Over the years, although our children had the usual fallings out, they remained friends, and clung to their shared past. When they went away to college—a boy (mine) and a girl (hers)—we were an enormous support for one another, as we always had been during our mostly stable, but worn marriages.
There was a great deal we never had to put into words, our mutual understanding and sympathy was so absolute. I am small and beginning to appear spare rather than slender, and the gray shows in my dark hair.
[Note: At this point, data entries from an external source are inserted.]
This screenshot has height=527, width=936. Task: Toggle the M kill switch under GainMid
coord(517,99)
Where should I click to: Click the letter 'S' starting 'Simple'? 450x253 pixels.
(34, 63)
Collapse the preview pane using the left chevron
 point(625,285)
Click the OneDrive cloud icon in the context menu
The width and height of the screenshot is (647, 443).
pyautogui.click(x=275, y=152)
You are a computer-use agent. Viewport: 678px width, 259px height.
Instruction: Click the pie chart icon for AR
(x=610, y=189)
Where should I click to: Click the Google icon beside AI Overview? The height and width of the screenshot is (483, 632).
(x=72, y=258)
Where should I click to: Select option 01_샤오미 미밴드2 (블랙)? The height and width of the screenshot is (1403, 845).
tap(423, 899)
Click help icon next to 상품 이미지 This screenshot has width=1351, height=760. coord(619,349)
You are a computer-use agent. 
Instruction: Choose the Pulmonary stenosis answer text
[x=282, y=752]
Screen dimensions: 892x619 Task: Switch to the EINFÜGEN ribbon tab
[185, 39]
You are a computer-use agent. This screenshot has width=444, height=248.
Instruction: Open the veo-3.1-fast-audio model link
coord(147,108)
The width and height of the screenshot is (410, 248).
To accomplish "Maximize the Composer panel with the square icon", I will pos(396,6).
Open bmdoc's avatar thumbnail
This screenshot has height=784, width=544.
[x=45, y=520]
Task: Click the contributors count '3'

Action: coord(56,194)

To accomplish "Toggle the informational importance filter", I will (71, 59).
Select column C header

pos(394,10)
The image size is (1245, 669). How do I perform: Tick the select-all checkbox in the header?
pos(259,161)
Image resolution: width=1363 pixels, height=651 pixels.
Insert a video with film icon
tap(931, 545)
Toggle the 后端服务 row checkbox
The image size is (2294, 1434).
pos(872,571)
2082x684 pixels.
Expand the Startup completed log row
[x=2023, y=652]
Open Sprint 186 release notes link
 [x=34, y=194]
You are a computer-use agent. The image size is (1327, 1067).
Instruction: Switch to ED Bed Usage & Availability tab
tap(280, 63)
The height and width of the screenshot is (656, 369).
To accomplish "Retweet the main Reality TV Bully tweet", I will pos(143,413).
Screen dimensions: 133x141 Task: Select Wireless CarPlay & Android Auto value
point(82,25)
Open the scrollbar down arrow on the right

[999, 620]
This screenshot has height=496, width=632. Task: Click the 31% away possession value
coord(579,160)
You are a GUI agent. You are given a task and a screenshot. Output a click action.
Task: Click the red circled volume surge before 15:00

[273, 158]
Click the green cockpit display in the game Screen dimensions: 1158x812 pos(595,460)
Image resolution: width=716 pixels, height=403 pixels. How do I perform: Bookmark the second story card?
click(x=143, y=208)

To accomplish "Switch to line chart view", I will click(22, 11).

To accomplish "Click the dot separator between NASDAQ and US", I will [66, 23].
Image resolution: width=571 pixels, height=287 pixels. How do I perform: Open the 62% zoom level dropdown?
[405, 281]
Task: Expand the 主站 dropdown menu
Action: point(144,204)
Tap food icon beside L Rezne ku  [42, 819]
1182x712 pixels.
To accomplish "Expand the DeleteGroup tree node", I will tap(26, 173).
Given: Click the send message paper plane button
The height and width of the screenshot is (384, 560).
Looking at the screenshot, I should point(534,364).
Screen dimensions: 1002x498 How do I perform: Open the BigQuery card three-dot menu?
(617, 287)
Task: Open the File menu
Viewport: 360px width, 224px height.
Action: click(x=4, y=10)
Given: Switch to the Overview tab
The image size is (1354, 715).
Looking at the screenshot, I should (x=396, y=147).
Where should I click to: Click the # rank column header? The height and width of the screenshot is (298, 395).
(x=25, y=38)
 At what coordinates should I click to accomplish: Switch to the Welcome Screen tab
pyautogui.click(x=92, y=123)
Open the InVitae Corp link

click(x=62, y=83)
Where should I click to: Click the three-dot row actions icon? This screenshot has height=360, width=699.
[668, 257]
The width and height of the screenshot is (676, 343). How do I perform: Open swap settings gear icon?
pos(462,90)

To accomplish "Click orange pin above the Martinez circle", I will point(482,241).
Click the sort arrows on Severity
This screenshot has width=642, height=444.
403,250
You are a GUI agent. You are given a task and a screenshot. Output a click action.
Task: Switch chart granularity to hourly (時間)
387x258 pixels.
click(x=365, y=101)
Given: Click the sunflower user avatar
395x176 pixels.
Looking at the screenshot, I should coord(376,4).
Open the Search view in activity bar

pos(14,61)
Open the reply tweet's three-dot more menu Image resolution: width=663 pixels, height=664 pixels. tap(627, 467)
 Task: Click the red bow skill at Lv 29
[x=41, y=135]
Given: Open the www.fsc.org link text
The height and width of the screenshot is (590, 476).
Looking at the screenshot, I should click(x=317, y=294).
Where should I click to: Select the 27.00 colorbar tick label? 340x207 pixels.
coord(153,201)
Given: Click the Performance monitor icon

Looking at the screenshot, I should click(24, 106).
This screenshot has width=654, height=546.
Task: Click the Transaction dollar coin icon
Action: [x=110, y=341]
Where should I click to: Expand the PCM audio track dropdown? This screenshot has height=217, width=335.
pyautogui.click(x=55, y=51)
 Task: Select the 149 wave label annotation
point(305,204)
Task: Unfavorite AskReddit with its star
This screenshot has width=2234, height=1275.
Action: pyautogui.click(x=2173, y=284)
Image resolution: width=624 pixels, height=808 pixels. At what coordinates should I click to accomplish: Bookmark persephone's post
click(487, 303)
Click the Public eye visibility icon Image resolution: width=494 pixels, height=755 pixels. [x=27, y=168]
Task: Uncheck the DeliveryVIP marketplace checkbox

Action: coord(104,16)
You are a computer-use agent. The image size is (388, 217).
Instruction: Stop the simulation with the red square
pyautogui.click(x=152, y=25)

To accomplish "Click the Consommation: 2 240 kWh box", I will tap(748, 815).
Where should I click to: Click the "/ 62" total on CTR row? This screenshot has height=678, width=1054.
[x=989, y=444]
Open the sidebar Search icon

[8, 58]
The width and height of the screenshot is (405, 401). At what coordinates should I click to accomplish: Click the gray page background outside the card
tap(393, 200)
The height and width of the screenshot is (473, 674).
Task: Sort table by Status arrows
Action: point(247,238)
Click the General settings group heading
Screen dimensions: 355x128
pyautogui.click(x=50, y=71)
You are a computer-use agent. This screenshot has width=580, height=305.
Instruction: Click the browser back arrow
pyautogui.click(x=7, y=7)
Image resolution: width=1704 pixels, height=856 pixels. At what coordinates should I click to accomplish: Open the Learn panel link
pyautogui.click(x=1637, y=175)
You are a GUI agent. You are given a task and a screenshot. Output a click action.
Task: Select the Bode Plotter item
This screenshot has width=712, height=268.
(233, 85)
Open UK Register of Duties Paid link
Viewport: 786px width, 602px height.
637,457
I warmed myself at her warmth, my tall fair-haired friend, whose gray was hidden in her blondeness, and who never lost her grace. I supplied her with all the warmth I had to give; I could not imagine my life without her.
When she threw herself out the window of our high-rise condo, I went into a freeze for quite a while before the terrible shock set in. It was only when the pain finally took over that I knew I had to realize something: that I had skipped some necessary piece of information about our lives. What had the clues been? What had I been blind to?
All the rest of my life, which I can hardly begin to think of without her, I will be searching, of course, for where the slippage had been.